1.拙速な結論を導き出した都立病院経営委員会

 病院経営委員会(委員長:大道 久日大教授)は、病院経営本部からの諮問を受け、医療関係者、学識経験者、公認会計士など9名で構成し、今年の3月22日から11月1日まで5回の会議を持ち、「今後の都立病院の経営形態のあり方」について検討をしてきた。
 この会議には、当初から都立病院の経営に責任を持つ院長の参加は除外されていたため、「都立病院院長会」から「都立病院院長会の代表」を審議に参加させるよう強い要望が出されるという異例の事態のなか、都立病院院長は会議のオブザーバーとして経営委員会の参加が許されるという形でスタートした。経営委員会は、1回目から3回目までは、殆どが病院経営本部からの資料説明で、実質審議は4回目・5回目のわずか4時間あまりという短いものであった。
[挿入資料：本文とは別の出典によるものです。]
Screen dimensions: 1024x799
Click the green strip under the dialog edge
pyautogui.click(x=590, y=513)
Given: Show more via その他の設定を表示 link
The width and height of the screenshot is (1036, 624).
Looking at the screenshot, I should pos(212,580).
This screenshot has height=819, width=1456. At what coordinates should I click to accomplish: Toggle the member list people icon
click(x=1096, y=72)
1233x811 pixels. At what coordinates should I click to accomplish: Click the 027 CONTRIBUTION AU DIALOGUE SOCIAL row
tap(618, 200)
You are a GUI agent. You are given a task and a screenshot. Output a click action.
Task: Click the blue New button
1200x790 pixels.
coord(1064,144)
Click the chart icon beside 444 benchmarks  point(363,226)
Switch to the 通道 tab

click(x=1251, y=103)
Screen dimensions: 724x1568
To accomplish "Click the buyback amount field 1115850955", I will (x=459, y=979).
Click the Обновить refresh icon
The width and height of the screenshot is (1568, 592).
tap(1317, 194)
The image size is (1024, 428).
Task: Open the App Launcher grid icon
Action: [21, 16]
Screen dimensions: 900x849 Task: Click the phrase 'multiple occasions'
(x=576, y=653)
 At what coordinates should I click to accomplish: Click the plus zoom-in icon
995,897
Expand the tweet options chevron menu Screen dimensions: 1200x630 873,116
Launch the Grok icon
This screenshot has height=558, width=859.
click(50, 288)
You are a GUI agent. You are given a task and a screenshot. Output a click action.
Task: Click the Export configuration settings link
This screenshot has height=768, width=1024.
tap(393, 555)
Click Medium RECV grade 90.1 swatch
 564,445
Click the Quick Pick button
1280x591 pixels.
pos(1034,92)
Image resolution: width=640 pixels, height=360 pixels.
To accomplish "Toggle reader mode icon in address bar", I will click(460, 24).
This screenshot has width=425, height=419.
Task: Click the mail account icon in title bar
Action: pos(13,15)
 この委員会のなかでは「都立病院が行政的医療」を担っていくと言いながら、医療環境の変化に対応した合理的で迅速な対応が必要として、都立病院のあり方よりも効率的な運営と採算が重視される議論に終始した。第4回目の委員会で東大名誉教授(前松沢病院長)が「行政的医療が担保されたので、病院経営者がより自由に采配できる地方独立行政法人(非公務員型)がいいのではないか」との発言を皮切りに、急激に地方独立行政法人か公営企業法全部適用の2者択一的議論に進み、都立直営の議論は全くされないという様相になった。この事態に対し、オブザーバー参加の院長から「PFIを導入することで手一杯のスケジュール。これ以上の運営形態の変更は無理である。」「神経難病の専門病院と一般総合病院を一緒のベースにのせて採算を論じられてもそれは無理がある」などの発言がされた。にもかかわらず、誰の目にも「拙速な結論」と映る今回の進め方は、最初から病院経営本部の主導で「地方独立行政法人(非公務員型)」の結論を誘導したといっても過言ではない。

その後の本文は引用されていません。